Science Clouds

Happy New Year!

To get it off to a new start check out the call for papers for the ScienceCloud 2010 workshop – announced right before Christmas!

The last year’s Science Cloud workshop was a great venue for anybody interested in cloud computing for science. The program covered everything from scientific cloud platforms (and how to set them up), through standards and middleware, to case studies of scientific applications on commercial cloud platforms such as Amazon and Azure. The latter were perhaps the most interesting of the workshop – and in fact one of them, a performance study of a cosmology application on Amazon from Lawrence Berkeley National Lab won the best paper award. The slides and papers can be viewed online – still a great reference to see what’s happening in cloud computing for science.  Some of the papers will also appear in the Scientific Programming Journal’s special issue on science-driven cloud computing.

This year’s Science Cloud workshop will be again collocated with HPDC and solicit papers addressing similar issues. If you are using clouds for science and have a thing or two to say about it this may be a good opportunity.

Right on the heels of Amazon’s groundbreaking news on the Cluster Compute instances a couple of days ago, comes this announcement about a partnership between CENIC, Pacific NorthWest GigaPoP (PNWGP), and Amazon: two 10 Gigabit per second (Gbps) connections to Amazon S3 and EC2. This connection will be available to CENIC and PNWGP member institutions (educational and research institutions on the West Coast and in the Pacific North-West) — among others, the many ocean scientists of the Ocean Observatory Initiative (OOI) who we are working with to develop cloud-based scientific infrastructure.

In other words, we can now not only use IaaS to lease supercomputers – we can move data to those supercomputers fast. While so far these high-speed connections to Amazon are not generally available, it will be interesting to see what scientists will be able to do with them, what performance will be achievable in practice, and how it will change the scientific use of cloud computing. That’s two great developments for cloud computing for science in one week – it seems that the pace of progress on this front is accelerating .

We all woke up to a game-changing announcement today: Amazon announced Cluster Compute instances designed to support the kinds of closely coupled workloads that high performance computing (HPC) relies on. The Cluster Compute instances consist of a pair of quad-core Intel “Nehalem” processors with 23 GB of RAM, and 1690 GB of local instance storage. But by far the best part of the offering is the 10 Gbps network that connects Cluster Compute instances — essential for HPC applications.

The real headline though is that for the first time ever a virtual cluster could be featured on the Top500 list. Amazon published the result of the High Performance Linpack benchmark on a virtual cluster made up of 880 Cluster Compute instances (7040 cores) and measured the overall performance at 41.82 TeraFLOPS. This would place a virtual cluster made out of Cluster Compute instances in the 146th position on the Top500 list. For a sense of scale, the somewhat larger in size TACC Lonestar cluster, serving as computational resource in TeraGrid, currently occupies the 123th position on this list.
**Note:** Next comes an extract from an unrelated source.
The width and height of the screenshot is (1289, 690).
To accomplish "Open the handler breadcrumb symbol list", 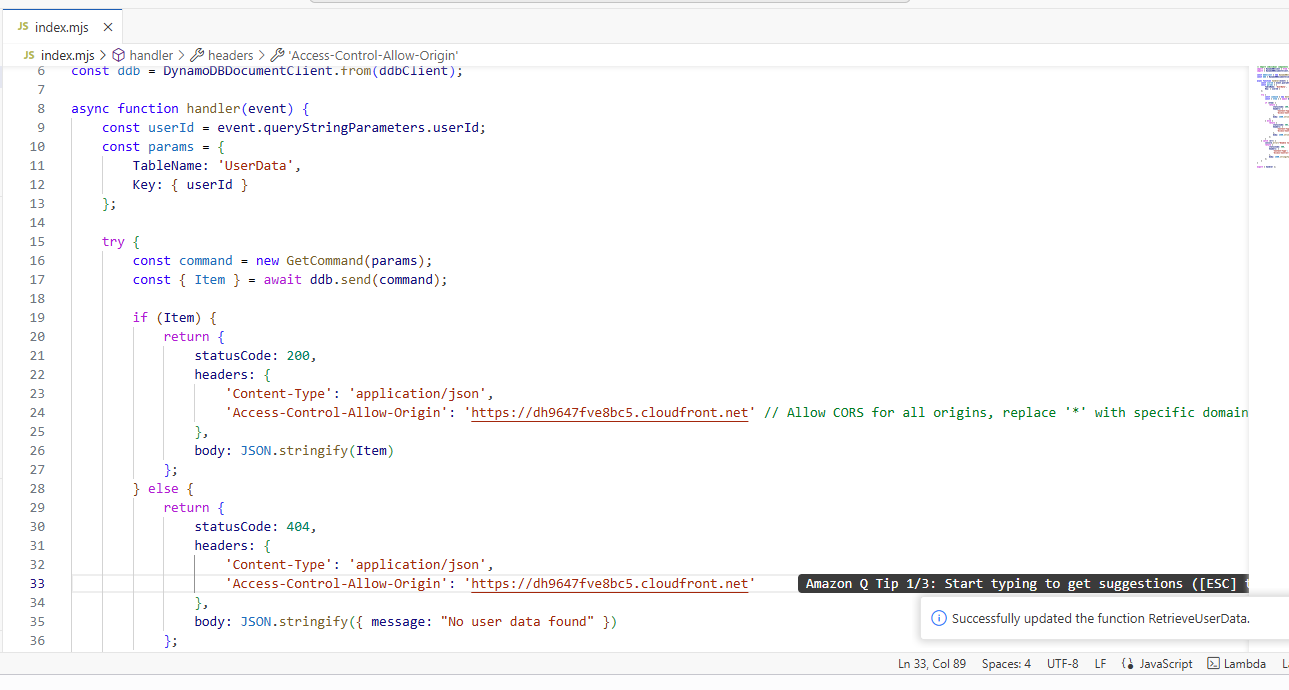I will click(x=151, y=56).
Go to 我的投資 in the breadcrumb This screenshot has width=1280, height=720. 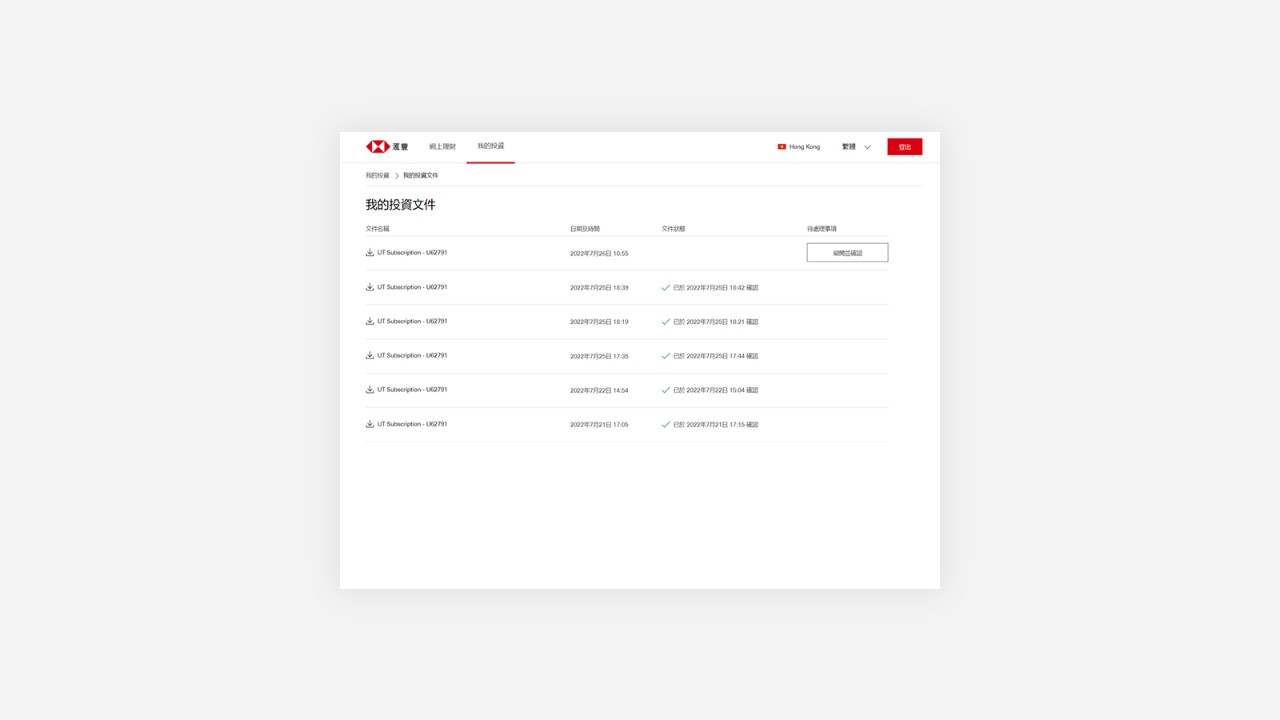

How much does it all cost? A quick back-of-the-envelope calculation shows that at $1.60 per hour, the Cluster Compute on-demand instances cost about $14K per node per year. However, if you use reserved instances the price drops significantly. Based on 100% utilization for a 3 year reserved instance (which is more similar to buying a supercomputer for 3 years) you’d pay only $0.81 per instance ($6590 up front and $0.56 per hour), in other words, $7K per node per year – but that’s all-inclusive, no additional operating costs. This rough calculation does not include the cost of EBS and data transfer which to some extent depend on the use of the cluster — still, something to keep in mind.

Amazon AWS recently announced that EC2 instances can be configured to launch from EBS volumes instead of bundled disk images.

Science users launching heterogeneous clusters can possibly take advantage of this in order to streamline the bundling of images. Those clusters often share a base image layout. Because these AMIs can now reference any number of EBS volumes in their external description including for the root disk, you can now work on customizing each partition and “mix and match” root disks and partitions more easily to make a cohesive cluster. That’s more convenient than maintaining such a partition organization separately and bundling images for each cluster node type, which is traditionally time consuming.

Another change is that the AMI can be above 10GB (up to 1TB) when launched in this manner: some clusters we have seen are pushing that limit even without any data sets!

There is an added cost involved in using EBS which must be taken into account. And EBS is charged by both disk size and number of I/O operations, so this may not be useful in a lot of cases.